→ What needs to be done
In the lines below, look for "dimensions". Copy each line where it appears.

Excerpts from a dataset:
-- -- --

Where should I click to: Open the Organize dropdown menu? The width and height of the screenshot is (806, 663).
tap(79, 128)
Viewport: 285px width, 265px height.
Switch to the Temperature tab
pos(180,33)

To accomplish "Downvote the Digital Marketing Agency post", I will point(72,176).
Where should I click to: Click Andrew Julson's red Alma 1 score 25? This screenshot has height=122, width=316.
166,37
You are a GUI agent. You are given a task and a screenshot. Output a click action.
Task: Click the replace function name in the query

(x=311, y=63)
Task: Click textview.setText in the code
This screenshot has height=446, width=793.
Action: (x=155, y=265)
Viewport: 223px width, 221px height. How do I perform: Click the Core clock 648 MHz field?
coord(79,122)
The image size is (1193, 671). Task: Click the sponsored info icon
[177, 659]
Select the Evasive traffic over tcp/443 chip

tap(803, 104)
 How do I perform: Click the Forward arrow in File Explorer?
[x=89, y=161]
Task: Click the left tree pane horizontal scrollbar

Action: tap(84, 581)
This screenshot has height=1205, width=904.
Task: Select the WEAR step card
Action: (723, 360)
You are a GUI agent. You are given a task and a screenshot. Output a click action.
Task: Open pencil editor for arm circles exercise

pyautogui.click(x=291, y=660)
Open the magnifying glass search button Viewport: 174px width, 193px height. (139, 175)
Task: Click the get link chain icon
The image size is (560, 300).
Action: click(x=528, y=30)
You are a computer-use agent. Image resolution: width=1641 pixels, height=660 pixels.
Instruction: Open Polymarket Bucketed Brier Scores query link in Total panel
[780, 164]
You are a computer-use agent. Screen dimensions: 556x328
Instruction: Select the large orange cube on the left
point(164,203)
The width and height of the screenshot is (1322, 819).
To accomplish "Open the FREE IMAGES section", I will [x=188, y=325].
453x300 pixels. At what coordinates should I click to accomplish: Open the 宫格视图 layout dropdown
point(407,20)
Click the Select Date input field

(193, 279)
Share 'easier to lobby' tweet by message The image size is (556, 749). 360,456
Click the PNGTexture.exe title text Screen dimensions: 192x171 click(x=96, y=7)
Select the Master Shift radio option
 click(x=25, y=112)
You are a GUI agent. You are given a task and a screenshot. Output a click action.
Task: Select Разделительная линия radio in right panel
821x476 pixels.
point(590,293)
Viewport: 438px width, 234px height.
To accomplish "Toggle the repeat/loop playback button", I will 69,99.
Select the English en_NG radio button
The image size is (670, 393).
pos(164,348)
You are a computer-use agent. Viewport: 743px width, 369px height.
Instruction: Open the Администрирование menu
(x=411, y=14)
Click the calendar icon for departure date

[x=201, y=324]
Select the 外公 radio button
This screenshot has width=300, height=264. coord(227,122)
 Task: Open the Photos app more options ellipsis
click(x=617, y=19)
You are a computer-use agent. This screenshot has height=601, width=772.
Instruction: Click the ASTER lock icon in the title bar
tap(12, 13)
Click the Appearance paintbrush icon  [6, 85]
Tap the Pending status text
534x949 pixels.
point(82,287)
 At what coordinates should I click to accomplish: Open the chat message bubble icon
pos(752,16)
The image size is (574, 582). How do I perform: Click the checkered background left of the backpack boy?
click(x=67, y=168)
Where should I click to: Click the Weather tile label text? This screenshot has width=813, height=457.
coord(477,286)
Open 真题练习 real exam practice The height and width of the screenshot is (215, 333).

-- -- --

→ Response area
You are a computer-use agent. Screen dimensions: 556x328
Click the PNGTexture.exe title text Screen dimensions: 192x171 click(x=96, y=7)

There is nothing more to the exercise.